Deine Aufgabe >> Schreibe aus dem Text über Englands EM-Halbfinale gegen Dänemark den Abschnitt zwischen "Foto: REUTERS/SIBLEY" und "der englischen Nationalmannschaft." wortgetreu ab, beide Stellen eingeschlossen.

Gegebener Text >>
Foto: REUTERS/SIBLEY

Seine Gedanken kreisen schon um das Endspiel am Sonntag, daraus macht Harry Kane kein Geheimnis. "Natürlich habe ich schon die Bilder vom Finale in meinem Kopf. Ich würde lügen, wenn ich etwas anderes behaupten würde. Es wäre ein Traum", sagt der 27-jährige Kapitän der englischen Nationalmannschaft.

Doch vor dem Traum kommt die Kür. Denn als Pflicht, so beteuern alle Beteiligten brav, wird das Halbfinale gegen den Außenseiter Dänemark im Wohnzimmer Wembley nicht empfunden. Es ist schließlich von historischer Bedeutung: "Was für eine Möglichkeit, was für eine Chance", sagte Kane der BBC: "Das wird eine einmalige Erfahrung."

Kein Platz für Dänen

Beim 2:0 im Achtelfinale gegen Deutschland hatte Teammanager Gareth Southgate das Wembley "so laut wie noch nie" erlebt. Heute sind nicht nur rund 45.000 sondern mehr als 67.000 Fans mit von der Partie. Da keine dänischen Fans wegen der Quarantänebestimmungen spontan angereist sind, werden die Skandinavier kaum Unterstützung genießen. Er erwarte eine "beeindruckende Atmosphäre", sagte Kane vor Englands erst zweitem EM-Halbfinale nach 1996 (5:6 im Elferschießen gegen Deutschland), aber "ich denke auch oft an Russland, da haben wir ein tolles Turnier gespielt – mit einem plötzlichen Ende." Die bittere Erfahrung bei der WM 2018, als England in der Vorschlussrunde an den coolen Kroaten scheiterte, soll als Warnung dienen.

Abwehrchef Harry Maguire glaubt, dass die damalige Niederlage lehrreich, ja für die Entwicklung der englischen Mannschaft sogar hilfreich gewesen ist. "Wir müssen mit einem positiveren Gefühl in das Spiel gehen als gegen Kroatien", sagte der 28-Jährige. "Damals waren wir erstmals seit langer Zeit wieder in einem Halbfinale, jetzt haben wir einen viel größeren Glauben. Das gilt für die Fans, aber natürlich auch für uns als Mannschaft."

Der Druck

Acht Spieler von damals stehen noch in Southgates Kader, sechs von ihnen – Maguire, Kane, John Stones, Kyle Walker, Raheem Sterling und Torhüter Jordan Pickford – werden vermutlich heute beginnen. "Ich bin mir sicher, dass wir uns als Mannschaft weiterentwickelt und ein anderes Level erreicht haben", sagte Maguire.

Der immense Druck könnte England jedoch auch hemmen, das ist zumindest die Hoffnung der Dänen, denen weniger die Offensive mit Kane und Sterling, sondern eher die Defensive der Engländer Sorgen bereiten sollte. Southgates Truppe hat als einzige bei der EM noch kein Gegentor kassiert, Torhüter Pickford und die Innenverteidigung Stones und Maguire sind extrem aufmerksam. Davor sorgen die zweikampfstarken Mittelfeldspieler Declan Rice und Kalvin Phillips dafür, dass viele gegnerische Angriffe schon frühzeitig enden.

Gegebene Daten >>
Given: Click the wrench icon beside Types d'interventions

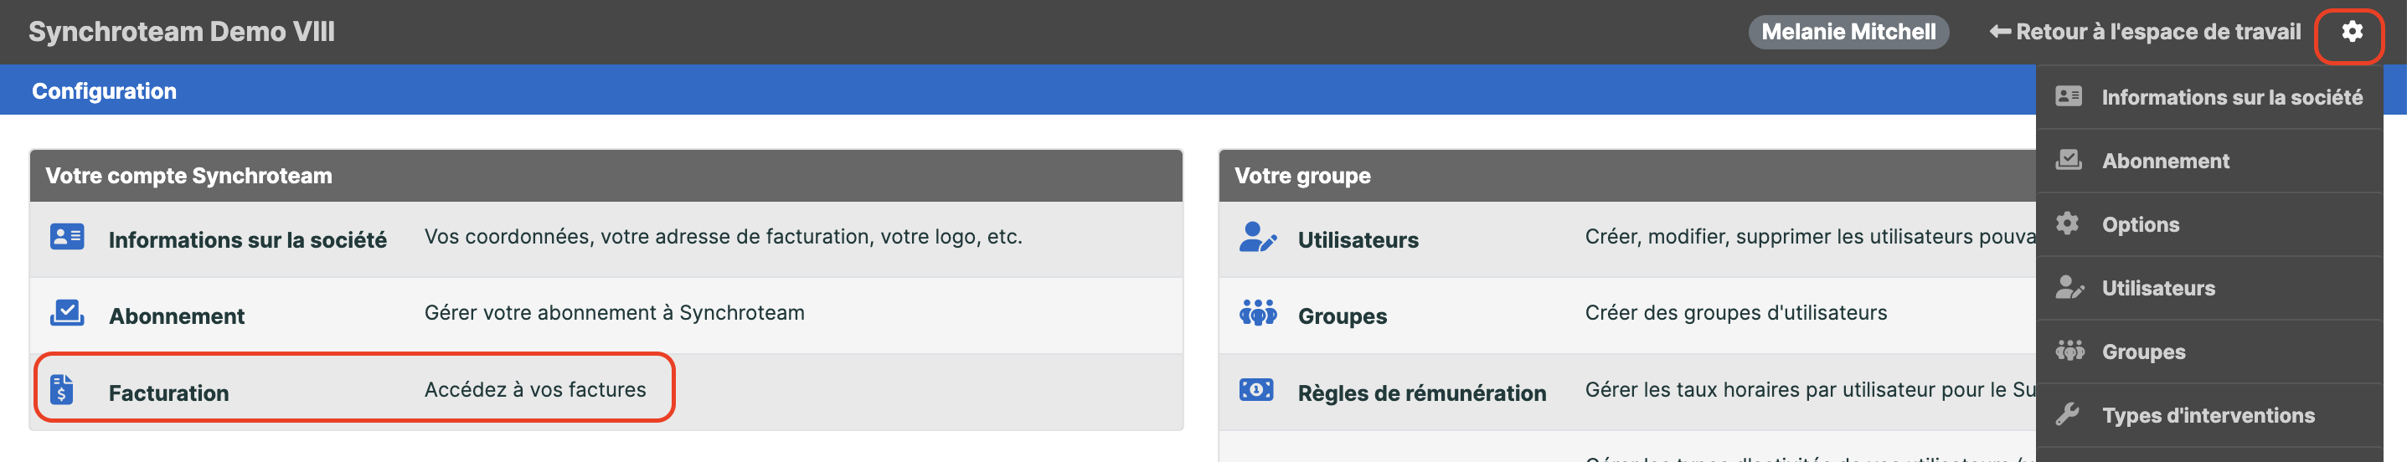Looking at the screenshot, I should [2068, 413].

Deine Antwort >>
Foto: REUTERS/SIBLEY

Seine Gedanken kreisen schon um das Endspiel am Sonntag, daraus macht Harry Kane kein Geheimnis. "Natürlich habe ich schon die Bilder vom Finale in meinem Kopf. Ich würde lügen, wenn ich etwas anderes behaupten würde. Es wäre ein Traum", sagt der 27-jährige Kapitän der englischen Nationalmannschaft.